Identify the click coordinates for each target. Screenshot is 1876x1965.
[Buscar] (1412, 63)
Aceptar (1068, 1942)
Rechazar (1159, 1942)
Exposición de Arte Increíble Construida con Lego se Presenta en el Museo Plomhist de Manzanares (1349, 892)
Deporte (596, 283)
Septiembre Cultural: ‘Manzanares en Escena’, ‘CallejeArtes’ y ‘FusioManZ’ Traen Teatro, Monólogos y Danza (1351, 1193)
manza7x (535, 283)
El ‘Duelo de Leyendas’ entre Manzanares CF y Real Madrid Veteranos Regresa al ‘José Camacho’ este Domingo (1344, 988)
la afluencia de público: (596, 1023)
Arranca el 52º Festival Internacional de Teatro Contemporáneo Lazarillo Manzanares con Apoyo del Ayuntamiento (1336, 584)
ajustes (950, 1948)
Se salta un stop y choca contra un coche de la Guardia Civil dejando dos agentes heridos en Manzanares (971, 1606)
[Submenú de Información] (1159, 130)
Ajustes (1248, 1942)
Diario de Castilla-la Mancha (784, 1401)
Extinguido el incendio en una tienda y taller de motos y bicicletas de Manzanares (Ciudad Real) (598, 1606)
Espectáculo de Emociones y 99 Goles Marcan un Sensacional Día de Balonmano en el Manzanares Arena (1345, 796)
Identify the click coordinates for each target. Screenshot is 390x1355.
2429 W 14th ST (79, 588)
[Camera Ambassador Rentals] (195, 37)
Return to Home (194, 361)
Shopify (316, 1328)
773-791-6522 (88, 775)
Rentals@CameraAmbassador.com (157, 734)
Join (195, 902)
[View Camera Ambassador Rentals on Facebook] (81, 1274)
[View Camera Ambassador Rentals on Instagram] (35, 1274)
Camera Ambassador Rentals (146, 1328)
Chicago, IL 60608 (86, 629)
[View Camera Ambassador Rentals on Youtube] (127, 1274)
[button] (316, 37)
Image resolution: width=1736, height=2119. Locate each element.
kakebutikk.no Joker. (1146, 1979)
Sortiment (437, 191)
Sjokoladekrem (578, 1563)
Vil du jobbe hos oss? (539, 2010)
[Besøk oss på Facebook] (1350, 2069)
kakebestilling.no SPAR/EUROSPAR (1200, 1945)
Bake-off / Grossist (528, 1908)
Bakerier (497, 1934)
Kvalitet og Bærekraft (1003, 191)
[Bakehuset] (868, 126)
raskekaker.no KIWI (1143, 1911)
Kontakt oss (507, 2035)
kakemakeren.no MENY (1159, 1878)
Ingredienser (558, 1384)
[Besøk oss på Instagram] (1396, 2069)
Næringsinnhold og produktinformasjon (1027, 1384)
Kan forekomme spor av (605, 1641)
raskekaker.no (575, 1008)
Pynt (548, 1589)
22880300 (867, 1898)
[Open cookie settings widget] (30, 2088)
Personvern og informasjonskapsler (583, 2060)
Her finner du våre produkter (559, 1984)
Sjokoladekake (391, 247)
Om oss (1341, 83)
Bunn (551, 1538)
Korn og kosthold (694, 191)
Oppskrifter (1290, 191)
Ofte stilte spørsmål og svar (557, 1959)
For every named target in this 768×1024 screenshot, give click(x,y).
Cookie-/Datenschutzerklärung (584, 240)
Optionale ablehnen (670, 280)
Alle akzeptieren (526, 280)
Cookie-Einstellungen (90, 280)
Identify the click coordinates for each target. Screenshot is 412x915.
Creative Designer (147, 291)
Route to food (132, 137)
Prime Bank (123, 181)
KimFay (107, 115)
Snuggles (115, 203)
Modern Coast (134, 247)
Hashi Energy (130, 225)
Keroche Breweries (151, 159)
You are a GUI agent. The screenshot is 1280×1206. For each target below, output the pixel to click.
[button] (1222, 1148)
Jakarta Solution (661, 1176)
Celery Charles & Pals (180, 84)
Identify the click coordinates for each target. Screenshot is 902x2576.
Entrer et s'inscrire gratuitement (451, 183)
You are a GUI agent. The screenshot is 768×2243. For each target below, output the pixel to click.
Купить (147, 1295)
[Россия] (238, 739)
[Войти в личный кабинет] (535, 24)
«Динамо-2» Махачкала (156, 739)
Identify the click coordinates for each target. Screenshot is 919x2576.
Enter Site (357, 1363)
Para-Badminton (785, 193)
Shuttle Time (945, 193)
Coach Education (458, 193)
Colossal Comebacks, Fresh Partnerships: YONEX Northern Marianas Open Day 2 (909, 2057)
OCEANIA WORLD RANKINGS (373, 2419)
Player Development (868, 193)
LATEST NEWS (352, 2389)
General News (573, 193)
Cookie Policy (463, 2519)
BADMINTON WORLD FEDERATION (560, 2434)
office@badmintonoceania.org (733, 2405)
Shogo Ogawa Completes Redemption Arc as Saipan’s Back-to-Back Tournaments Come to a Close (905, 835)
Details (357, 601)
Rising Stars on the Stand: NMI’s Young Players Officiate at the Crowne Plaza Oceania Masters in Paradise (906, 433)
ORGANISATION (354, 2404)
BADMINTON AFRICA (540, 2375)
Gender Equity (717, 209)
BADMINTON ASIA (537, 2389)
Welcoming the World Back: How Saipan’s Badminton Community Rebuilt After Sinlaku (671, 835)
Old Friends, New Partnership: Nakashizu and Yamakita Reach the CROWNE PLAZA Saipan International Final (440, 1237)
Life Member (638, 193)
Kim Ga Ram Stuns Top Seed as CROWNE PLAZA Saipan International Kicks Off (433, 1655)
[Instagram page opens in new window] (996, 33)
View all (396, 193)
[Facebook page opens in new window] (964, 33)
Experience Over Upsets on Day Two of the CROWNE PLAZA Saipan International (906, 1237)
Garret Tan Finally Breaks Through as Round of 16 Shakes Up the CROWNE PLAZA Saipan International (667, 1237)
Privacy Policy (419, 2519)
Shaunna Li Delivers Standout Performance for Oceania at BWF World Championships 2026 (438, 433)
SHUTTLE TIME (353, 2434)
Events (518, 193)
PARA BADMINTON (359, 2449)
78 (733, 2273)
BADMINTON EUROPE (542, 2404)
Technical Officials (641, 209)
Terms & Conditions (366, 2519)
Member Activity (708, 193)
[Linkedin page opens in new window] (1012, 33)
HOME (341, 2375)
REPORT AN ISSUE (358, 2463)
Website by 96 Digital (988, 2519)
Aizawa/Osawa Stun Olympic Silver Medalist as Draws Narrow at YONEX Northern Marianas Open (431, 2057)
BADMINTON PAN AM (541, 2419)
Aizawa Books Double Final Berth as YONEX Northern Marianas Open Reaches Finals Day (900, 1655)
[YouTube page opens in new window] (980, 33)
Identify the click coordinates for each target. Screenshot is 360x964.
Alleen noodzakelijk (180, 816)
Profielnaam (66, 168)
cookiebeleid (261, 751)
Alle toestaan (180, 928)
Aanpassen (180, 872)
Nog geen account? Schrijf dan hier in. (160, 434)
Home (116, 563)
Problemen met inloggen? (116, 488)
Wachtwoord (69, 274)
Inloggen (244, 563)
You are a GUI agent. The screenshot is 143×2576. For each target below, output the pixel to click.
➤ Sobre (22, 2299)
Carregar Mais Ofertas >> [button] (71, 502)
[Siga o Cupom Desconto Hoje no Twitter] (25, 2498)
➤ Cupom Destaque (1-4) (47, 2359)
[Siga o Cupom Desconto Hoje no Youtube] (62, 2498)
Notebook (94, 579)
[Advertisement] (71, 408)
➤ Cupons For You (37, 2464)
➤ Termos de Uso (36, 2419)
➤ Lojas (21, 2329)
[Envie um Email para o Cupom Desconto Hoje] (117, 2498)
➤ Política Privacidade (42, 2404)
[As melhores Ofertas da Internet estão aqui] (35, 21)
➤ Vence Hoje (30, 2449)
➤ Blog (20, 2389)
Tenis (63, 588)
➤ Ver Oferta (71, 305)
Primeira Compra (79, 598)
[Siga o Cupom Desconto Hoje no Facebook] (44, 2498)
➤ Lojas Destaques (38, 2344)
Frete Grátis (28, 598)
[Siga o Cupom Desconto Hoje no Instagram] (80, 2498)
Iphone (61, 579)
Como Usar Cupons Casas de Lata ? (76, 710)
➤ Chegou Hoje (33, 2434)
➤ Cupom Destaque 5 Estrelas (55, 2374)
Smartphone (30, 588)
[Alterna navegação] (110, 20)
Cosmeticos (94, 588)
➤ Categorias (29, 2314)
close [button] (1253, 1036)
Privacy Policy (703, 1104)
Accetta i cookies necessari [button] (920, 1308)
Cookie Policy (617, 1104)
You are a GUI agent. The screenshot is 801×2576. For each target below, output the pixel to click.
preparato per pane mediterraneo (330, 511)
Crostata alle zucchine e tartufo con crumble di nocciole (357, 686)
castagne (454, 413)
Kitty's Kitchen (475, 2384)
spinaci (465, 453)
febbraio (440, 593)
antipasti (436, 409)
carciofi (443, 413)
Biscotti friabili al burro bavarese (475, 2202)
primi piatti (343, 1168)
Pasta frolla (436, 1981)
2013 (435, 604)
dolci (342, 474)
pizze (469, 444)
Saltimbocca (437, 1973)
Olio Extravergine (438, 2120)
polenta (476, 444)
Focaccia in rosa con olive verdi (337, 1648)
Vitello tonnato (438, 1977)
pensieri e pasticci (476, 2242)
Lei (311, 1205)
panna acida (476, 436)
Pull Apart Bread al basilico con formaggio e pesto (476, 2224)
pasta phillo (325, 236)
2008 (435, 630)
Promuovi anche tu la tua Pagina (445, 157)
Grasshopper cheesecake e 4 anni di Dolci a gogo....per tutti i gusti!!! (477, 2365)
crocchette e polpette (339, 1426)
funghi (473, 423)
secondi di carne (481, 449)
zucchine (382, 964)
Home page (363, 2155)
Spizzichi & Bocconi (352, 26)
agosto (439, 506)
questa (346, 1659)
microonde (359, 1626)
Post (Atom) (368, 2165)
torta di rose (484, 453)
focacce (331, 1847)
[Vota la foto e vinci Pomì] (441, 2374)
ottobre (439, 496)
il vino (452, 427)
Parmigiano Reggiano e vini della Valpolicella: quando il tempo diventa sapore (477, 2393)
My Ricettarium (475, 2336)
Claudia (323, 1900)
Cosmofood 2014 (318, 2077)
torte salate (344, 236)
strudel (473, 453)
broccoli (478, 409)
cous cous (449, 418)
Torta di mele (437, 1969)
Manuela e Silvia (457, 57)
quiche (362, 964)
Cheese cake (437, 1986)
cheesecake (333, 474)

Task to complete:
Some lines in the records above contain "zucchine". Count them and give the number only.

Exercise result:
2